PARTS OF THE EXERCISE:
[1] The Bible verse quoted at the top of the blog post pairs four hardships with what they did not lead to. List each of the four pairs.
[2] Repeat a passage of the blog post word for word. Begin at the words "Pressed But Not" and stop after "of God's moments?".

EXCERPT PROVIDED:
Pressed But Not Crushed
We are hard pressed on every side, but not crushed; perplexed, but not in despair; persecuted, but not abandoned; struck down, but not destroyed. 2 Cor. 4: 8-9 (NIV)

2 Corinthians 4 is a passage I have turned to so much over the years. I remember as a young mom, we were going through a very difficult time financially. I'd quit my job for ethical reasons and hadn't worked for six months. It just seemed that life was getting tougher and tougher. As I sat at the table with tears streaming down my cheeks, I opened my Bible. The words, "For our light affliction, which is but for a moment..." jumped out at me. I began to laugh. This trial, this situation wasn't going to last forever! It might seem like forever while I'm going through it, but it was only one brief moment in time in comparison to eternity. Could I endure it for one of God's moments?

From that point on, I began to look at adversity differently. No, it didn't just vanish but remembering that it only lasts for one brief moment in eternity certainly changed my perspective.

Yesterday it was confirmed that I have breast cancer. I'm not going to pretend that's easy to hear. It's not. However, before those words even had a chance to sink in, the doctor interrupted my thoughts with more news... positive news. It was caught very early. The tumor is small. "Very, very small." The type of cancer I have responds very well to treatment. It appears that it will be very easy to remove. It's not as agressive as what was feared.

So, strangely enough, I am rejoicing. During an ordinary phone call to set a doctor's appointment for something else, it was brought to my attention that I was past due for a mammogram. If I would have been younger, the cancer may very well have not shown up on the mammogram. I won't go into detail on that one... if you don't know why, just trust me on that one. :)

So, now I am faced with a choice. I don't have a choice in regards to walking with cancer. For now, this is the path God has chosen me to travel. However, I do have a choice in how I walk that path. I can go down it fighting, kicking, resisting and shaking my fist at God or I can place my hand in his and trust what God has said he will do!

*8/18/11--This blog is now part of a series entitled Walking With God In The Midst of Cancer
 K Reynolds
  I have been a member of ChristianBlog.Com for 10 years, 3 months and 23 days.

  I have published 2,326 blogs and 6,898 comments.

 I currently live in: United States.

[Collected data]
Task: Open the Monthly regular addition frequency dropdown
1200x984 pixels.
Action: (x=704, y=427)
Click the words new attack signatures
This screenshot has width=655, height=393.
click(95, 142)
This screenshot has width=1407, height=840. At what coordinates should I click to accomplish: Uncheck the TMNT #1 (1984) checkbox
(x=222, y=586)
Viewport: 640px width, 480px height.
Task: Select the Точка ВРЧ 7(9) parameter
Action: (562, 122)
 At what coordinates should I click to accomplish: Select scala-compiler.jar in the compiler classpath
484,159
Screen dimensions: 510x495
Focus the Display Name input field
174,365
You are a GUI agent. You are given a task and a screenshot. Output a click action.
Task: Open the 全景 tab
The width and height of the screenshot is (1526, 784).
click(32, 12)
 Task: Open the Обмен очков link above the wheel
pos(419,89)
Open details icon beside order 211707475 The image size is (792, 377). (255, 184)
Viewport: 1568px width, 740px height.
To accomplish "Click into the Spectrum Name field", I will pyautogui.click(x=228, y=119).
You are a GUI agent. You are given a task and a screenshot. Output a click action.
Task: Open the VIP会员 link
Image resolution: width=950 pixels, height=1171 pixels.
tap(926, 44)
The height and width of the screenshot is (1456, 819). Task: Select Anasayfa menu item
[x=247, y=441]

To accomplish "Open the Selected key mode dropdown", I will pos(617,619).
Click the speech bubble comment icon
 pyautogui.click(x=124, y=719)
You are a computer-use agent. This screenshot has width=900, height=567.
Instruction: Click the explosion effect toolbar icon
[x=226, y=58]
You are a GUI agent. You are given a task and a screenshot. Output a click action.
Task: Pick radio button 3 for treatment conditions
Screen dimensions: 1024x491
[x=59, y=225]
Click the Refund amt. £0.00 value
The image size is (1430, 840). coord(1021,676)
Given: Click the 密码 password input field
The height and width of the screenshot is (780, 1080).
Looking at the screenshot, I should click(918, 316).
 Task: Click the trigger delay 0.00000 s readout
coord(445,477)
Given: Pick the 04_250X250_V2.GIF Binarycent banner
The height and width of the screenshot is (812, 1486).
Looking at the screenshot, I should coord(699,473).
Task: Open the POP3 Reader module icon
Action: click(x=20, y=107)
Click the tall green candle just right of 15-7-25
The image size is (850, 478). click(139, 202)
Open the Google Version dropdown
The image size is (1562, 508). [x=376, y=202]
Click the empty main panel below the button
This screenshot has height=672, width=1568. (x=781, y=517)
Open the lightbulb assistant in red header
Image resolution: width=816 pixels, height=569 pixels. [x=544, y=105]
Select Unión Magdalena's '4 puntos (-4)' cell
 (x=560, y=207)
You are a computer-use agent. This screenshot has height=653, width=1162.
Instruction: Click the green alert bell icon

RESPONSE LIST:
[1]
- hard pressed on every side, but not crushed
- perplexed, but not in despair
- persecuted, but not abandoned
- struck down, but not destroyed

[2]
Pressed But Not Crushed
We are hard pressed on every side, but not crushed; perplexed, but not in despair; persecuted, but not abandoned; struck down, but not destroyed. 2 Cor. 4: 8-9 (NIV)

2 Corinthians 4 is a passage I have turned to so much over the years. I remember as a young mom, we were going through a very difficult time financially. I'd quit my job for ethical reasons and hadn't worked for six months. It just seemed that life was getting tougher and tougher. As I sat at the table with tears streaming down my cheeks, I opened my Bible. The words, "For our light affliction, which is but for a moment..." jumped out at me. I began to laugh. This trial, this situation wasn't going to last forever! It might seem like forever while I'm going through it, but it was only one brief moment in time in comparison to eternity. Could I endure it for one of God's moments?